Photo by John Parker

The 2025-26 NCAA rifle season has been defined by a number that was once considered extraordinary and has now become almost routine: a perfect 600 score. It has happened 13 times this season in air rifle, fired by nine different athletes across seven programs. In the modern 60-shot scoring era, only 32 student-athletes have ever accomplished the feat, and they have done so a combined 49 times. That means more than a quarter of all perfect air rifle scores in NCAA history have been fired in a single season. Something is happening in collegiate rifle, and all of it is heading to Columbus.
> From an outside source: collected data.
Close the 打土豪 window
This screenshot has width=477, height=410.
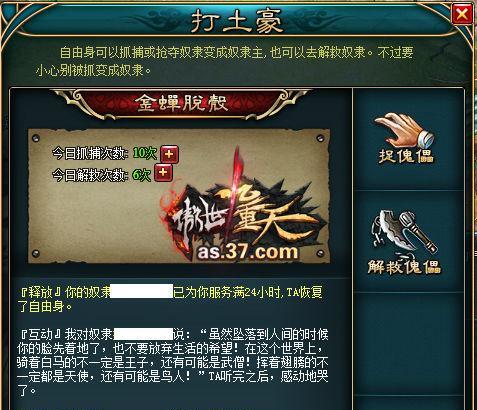pyautogui.click(x=462, y=14)
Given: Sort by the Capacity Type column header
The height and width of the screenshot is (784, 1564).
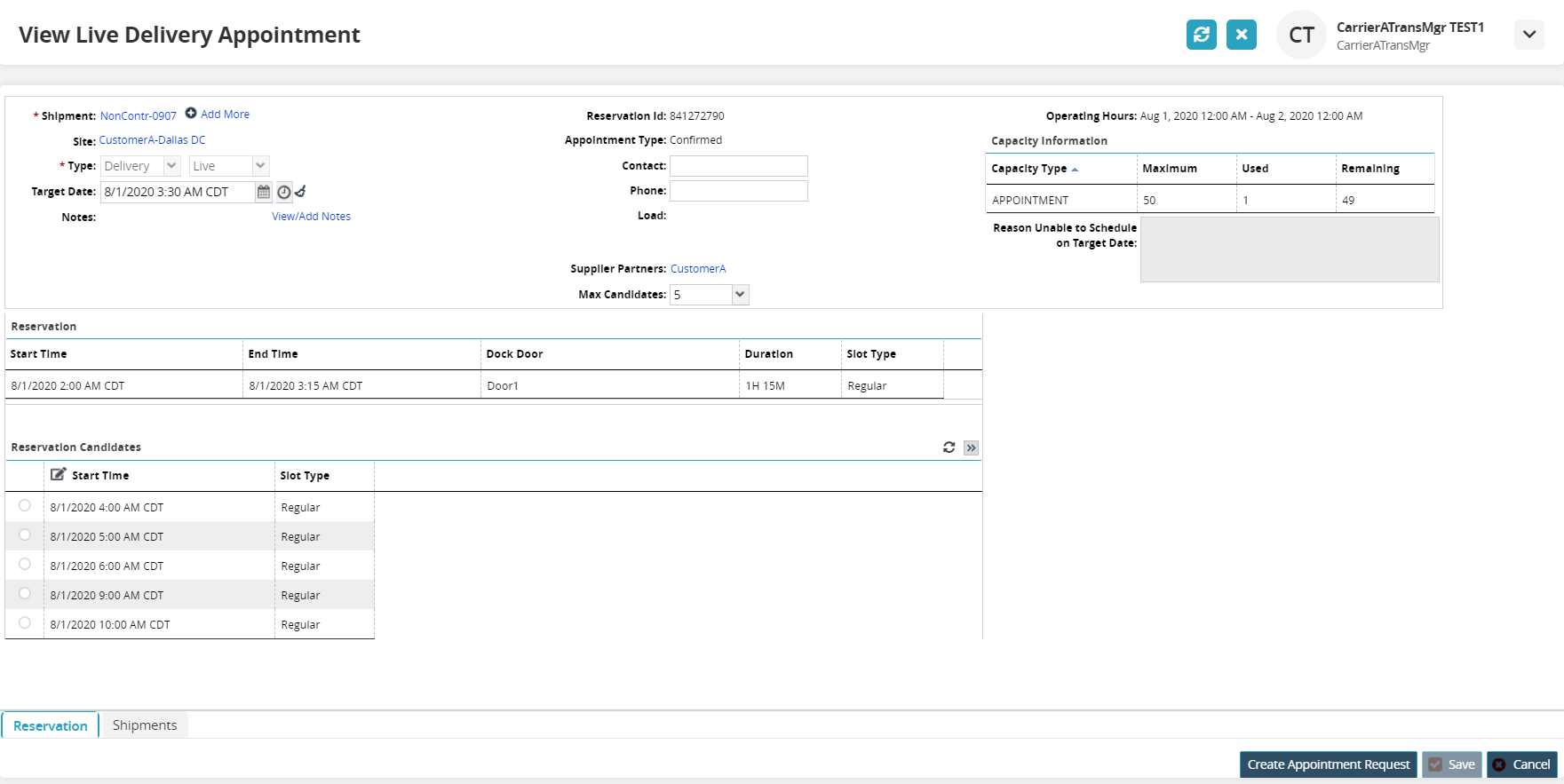Looking at the screenshot, I should click(1029, 169).
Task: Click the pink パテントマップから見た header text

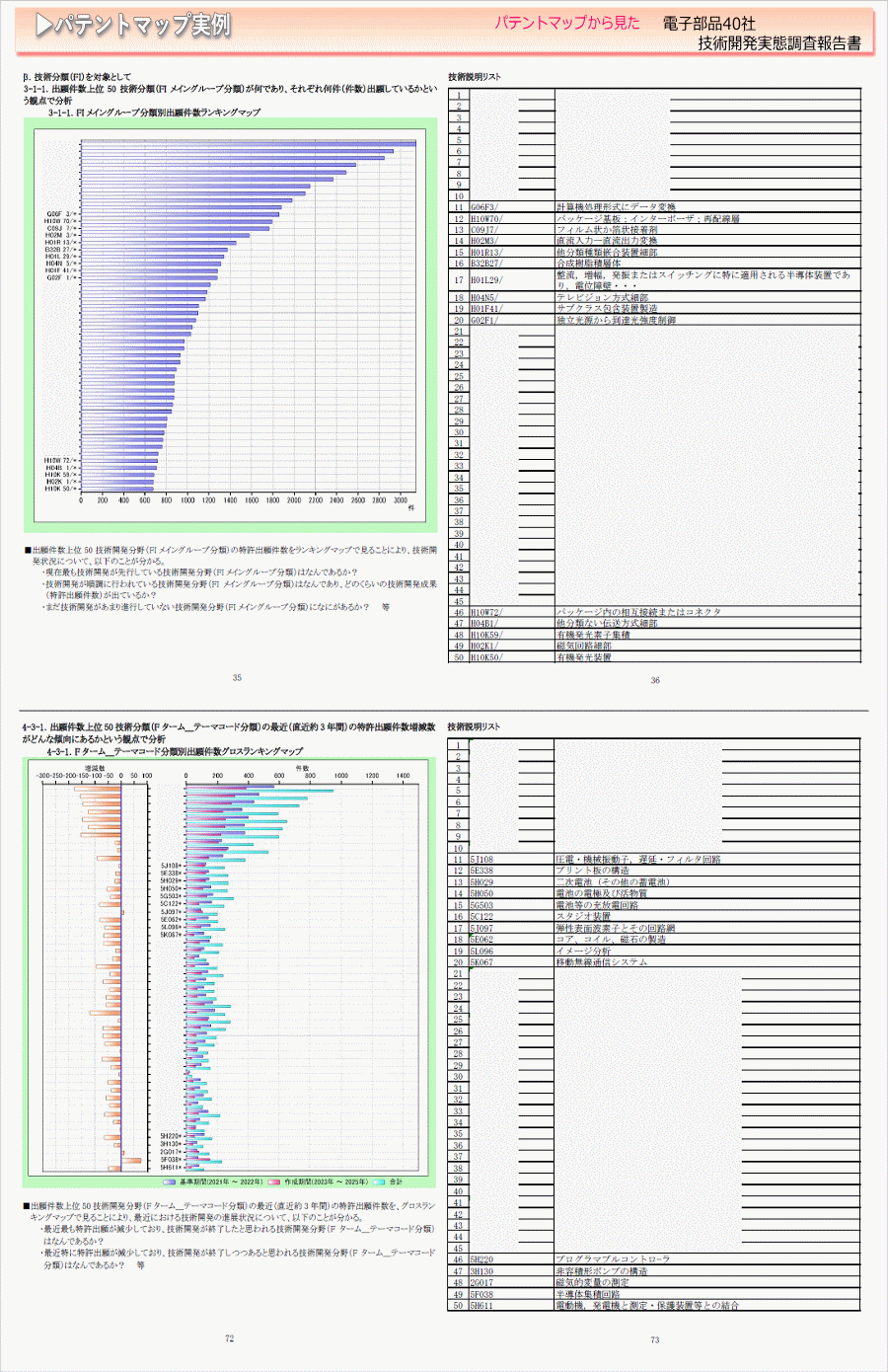Action: click(566, 23)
Ohio State will host the 2026 NCAA Rifle Championship at Covelli Center on March 13-14, with smallbore three-position on Friday and air rifle on Saturday. Eight teams and eight individual qualifiers will compete across the two days. The qualified teams, in seeding order, are Kentucky, Nebraska, Texas Christian University, West Virginia University, Ole Miss, Alaska-Fairbanks, the Naval Academy and Georgia Southern. Just 37.67 points separate the top seed from the eighth, the kind of compression that suggests this championship will not be decided until the final relay of air rifle Saturday afternoon.

West Virginia Mountaineers celebrate winning the 2025 NCAA Rifle Championship at Memorial Coliseum in Lexington Kentucky
West Virginia University won a record 20th NCAA Rifle Championship title in 2025 at Kentucky’s Memorial Coliseum. The Mountaineers return to the 2026 field seeded fourth, chasing a 21st crown at Ohio State’s Covelli Center on March 13-14. (Photo by John Parker)

 

Three of this season’s 13 perfect 600 air rifle scores belong to Navy’s Tyler Wee, who leads the nation with a 598.73 air rifle average. Nebraska’s Emma Rhode and Kentucky’s Elizabeth Probst each fired the perfect score twice. The remaining six came from Griffin Lake of WVU, Gracie Dinh and Audrey Gogniat of Ole Miss, Kameron Wells of UTEP, Frans Rasmusson of Jacksonville State and Isabella Baldwin of Navy.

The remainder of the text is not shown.